The only thing we can do with the coin is throwing it repeatedly. Our task is to design an experiment with two possible outcomes of equal probability.

Our first observation is that this endeavour is bound to fail if the coin is so extremely biased that one of the faces never shows up —i.e. p•q=0— , because in that case only one sequence of throws is possible and there cannot be two possible outcomes of the experiment. To phrase it differently: we have to design a deterministic algorithm intended to produce a 0 or a 1 when fed with a sufficiently long sequence of faces, but on a constant input sequence —i.e., all heads or all tails— the algorithm should fail to terminate. Because there are many such algorithms, we do some more observing.

Our second observation is that it does not matter which side of the coin we call “head” as long as we call the other “tail”. The simplest —and therefore standard— way of doing justice to such a binary symmetry is to consider pairs of faces, and to distinguish them according to being a pair of equal faces or a pair of different faces.
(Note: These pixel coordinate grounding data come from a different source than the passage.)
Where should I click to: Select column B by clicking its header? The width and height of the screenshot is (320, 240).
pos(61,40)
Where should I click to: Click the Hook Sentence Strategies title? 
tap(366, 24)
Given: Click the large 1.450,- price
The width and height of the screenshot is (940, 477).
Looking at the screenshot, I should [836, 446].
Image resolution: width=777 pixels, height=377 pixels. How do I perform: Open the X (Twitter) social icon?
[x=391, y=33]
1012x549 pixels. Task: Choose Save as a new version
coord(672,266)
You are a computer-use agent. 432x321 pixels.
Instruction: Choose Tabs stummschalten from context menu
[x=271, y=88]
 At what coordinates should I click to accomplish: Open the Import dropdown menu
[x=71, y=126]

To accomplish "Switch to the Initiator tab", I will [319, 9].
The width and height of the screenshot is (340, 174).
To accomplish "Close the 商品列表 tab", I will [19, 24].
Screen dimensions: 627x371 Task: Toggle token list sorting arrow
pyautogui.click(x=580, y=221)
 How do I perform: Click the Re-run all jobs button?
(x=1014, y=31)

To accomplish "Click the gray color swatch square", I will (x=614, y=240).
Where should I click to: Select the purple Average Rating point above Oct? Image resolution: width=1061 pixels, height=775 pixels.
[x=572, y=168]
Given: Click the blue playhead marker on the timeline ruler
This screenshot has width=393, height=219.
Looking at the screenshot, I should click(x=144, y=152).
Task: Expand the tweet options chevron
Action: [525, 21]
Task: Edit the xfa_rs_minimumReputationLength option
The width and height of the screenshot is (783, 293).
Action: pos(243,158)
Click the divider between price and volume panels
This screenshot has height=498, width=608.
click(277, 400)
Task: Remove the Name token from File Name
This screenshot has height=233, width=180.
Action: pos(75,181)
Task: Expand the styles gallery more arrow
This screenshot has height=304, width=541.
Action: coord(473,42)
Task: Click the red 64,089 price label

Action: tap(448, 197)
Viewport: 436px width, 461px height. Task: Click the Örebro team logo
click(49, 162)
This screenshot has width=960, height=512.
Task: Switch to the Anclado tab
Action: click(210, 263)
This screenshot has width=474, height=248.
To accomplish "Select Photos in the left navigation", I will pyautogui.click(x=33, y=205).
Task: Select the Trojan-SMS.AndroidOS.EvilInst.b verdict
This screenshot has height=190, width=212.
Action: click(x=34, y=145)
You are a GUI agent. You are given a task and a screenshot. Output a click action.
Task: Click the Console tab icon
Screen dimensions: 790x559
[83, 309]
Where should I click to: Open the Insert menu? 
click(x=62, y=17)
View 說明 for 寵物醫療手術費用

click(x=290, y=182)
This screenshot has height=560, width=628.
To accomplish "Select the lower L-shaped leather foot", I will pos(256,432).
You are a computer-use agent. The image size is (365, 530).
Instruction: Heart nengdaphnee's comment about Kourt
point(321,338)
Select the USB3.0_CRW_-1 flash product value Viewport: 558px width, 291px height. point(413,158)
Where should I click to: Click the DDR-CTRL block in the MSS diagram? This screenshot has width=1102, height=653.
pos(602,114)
The combination of these two observations suggests to investigate the algorithm that starts

|[	var x,y: face;
	repeat	record throw in (x);
		record throw in (y)
	until x ≠ y
;	.....

It fails to terminate if p·q = 0 —it has been designed that way— and, if p·q > 0, it terminates with probability 1. (The expectation value of the number of double throws is (p·q)^-1 .) Moreover it solves our problem, since the above can terminate in two ways, (x,y) = (head,tail) or (x,y) = (tail,head), and both outcomes are equally likely.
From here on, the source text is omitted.